Task description — Start the output with the opening line of the listing below and continue, reproducing each line exactly, up to and including the line that contains "Given: Toggle visibility".

[Data shown]

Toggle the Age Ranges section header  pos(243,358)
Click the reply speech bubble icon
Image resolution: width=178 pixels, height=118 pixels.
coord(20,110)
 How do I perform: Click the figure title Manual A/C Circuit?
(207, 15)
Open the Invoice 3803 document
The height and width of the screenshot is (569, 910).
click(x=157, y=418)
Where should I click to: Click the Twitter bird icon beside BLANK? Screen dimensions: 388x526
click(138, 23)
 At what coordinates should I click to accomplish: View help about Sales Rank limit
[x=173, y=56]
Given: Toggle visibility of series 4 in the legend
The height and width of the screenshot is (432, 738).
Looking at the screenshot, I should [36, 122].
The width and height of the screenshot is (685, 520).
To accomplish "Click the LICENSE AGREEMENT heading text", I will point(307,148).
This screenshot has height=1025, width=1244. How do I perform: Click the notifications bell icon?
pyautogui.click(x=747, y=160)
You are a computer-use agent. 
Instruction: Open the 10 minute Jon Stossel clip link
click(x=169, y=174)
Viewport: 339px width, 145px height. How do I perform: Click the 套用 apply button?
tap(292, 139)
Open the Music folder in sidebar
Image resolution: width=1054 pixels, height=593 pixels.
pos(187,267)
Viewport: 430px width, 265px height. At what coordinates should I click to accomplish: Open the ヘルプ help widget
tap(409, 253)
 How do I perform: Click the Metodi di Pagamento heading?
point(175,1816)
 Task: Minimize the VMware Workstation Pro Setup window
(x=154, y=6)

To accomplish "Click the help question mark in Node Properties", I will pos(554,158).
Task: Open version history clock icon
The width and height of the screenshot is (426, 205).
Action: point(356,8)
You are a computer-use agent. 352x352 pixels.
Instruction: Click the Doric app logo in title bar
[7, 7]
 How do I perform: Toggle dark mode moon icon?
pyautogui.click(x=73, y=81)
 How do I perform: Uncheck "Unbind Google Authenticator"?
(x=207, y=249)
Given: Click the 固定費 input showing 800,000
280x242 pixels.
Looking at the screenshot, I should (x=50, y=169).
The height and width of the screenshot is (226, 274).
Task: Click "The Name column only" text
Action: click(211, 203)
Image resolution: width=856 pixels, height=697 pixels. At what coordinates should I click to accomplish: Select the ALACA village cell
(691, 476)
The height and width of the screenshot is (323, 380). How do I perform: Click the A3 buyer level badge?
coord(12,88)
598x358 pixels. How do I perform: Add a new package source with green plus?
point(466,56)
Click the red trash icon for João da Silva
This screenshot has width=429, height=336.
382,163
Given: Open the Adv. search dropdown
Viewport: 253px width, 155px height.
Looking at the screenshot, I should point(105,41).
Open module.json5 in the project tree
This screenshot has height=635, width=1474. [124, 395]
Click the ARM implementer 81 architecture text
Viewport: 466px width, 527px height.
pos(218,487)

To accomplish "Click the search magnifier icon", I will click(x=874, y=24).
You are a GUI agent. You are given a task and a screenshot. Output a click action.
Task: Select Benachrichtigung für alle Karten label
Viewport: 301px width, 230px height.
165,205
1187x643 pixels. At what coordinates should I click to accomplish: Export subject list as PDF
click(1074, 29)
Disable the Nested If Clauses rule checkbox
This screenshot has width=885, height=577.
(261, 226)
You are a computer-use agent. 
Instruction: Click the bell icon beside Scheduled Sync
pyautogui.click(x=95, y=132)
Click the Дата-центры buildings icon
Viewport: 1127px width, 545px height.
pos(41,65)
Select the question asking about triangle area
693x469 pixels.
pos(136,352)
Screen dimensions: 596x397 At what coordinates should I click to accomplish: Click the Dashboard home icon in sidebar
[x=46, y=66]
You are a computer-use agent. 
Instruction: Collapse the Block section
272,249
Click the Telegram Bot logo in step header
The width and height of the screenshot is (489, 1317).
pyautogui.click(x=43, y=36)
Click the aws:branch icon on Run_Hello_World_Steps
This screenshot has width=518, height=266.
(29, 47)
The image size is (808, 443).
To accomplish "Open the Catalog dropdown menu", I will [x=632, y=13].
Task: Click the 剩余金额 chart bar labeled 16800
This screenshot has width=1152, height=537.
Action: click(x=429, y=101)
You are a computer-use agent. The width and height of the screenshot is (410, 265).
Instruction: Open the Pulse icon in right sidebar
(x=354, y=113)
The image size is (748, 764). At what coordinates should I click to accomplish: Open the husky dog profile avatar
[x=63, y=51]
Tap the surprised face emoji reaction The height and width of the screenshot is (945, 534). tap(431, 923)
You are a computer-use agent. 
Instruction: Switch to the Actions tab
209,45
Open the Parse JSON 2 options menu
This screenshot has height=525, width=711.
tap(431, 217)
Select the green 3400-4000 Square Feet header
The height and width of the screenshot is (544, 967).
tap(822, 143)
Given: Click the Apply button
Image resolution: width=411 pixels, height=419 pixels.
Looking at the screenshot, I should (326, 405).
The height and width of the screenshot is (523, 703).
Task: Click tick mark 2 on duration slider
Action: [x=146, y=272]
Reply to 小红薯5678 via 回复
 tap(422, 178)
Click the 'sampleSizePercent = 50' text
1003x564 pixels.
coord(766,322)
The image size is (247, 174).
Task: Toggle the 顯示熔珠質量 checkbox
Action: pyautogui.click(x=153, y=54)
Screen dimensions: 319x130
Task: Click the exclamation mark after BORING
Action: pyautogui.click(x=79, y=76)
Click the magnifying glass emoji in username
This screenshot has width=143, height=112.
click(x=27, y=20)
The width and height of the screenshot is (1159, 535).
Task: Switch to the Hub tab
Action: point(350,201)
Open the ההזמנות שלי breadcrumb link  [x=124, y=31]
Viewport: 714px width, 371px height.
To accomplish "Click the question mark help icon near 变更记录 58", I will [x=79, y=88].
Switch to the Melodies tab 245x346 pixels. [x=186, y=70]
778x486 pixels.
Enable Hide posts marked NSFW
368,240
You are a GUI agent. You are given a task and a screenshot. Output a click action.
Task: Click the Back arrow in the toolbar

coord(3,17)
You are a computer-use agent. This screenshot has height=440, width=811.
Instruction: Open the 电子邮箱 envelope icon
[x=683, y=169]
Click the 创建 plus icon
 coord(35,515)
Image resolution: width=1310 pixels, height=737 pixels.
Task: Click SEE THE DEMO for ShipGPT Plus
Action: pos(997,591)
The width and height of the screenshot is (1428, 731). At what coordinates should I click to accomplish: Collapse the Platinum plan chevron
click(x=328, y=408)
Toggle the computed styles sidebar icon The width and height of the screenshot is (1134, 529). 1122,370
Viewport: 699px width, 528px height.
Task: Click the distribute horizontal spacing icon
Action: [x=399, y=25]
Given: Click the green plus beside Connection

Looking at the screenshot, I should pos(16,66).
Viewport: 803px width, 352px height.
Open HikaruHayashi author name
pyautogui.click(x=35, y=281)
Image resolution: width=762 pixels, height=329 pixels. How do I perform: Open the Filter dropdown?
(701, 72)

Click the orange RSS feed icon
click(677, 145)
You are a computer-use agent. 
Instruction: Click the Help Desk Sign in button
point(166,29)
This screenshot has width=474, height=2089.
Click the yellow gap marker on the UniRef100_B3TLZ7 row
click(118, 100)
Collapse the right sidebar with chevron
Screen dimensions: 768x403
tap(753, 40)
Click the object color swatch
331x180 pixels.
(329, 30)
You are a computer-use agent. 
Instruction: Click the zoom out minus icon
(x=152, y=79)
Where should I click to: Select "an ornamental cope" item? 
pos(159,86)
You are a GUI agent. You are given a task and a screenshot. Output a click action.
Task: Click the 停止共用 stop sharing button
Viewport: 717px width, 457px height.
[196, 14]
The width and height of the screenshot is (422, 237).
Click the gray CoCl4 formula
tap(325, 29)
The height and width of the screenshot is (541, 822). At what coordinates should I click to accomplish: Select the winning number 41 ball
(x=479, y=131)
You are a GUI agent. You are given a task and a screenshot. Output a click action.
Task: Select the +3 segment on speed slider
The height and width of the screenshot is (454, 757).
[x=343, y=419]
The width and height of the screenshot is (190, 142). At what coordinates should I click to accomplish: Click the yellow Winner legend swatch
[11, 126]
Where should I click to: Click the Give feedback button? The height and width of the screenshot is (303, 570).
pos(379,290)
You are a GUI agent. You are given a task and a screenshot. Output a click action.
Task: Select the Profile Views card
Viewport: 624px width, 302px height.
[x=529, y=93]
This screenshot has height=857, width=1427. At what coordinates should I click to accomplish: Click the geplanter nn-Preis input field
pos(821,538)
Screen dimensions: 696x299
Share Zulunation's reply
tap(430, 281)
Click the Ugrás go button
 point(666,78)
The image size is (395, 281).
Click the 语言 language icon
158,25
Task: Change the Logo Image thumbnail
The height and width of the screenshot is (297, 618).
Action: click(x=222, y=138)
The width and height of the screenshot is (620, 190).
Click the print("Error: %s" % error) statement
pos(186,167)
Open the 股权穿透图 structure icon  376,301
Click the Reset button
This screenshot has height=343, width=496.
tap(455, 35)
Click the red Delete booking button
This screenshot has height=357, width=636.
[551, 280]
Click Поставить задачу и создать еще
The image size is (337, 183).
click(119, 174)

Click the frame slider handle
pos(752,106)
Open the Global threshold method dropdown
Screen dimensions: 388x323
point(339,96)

[/Data shown]

Final answer —
Toggle the Age Ranges section header  pos(243,358)
Click the reply speech bubble icon
Image resolution: width=178 pixels, height=118 pixels.
coord(20,110)
 How do I perform: Click the figure title Manual A/C Circuit?
(207, 15)
Open the Invoice 3803 document
The height and width of the screenshot is (569, 910).
click(x=157, y=418)
Where should I click to: Click the Twitter bird icon beside BLANK? Screen dimensions: 388x526
click(138, 23)
 At what coordinates should I click to accomplish: View help about Sales Rank limit
[x=173, y=56]
Given: Toggle visibility of series 4 in the legend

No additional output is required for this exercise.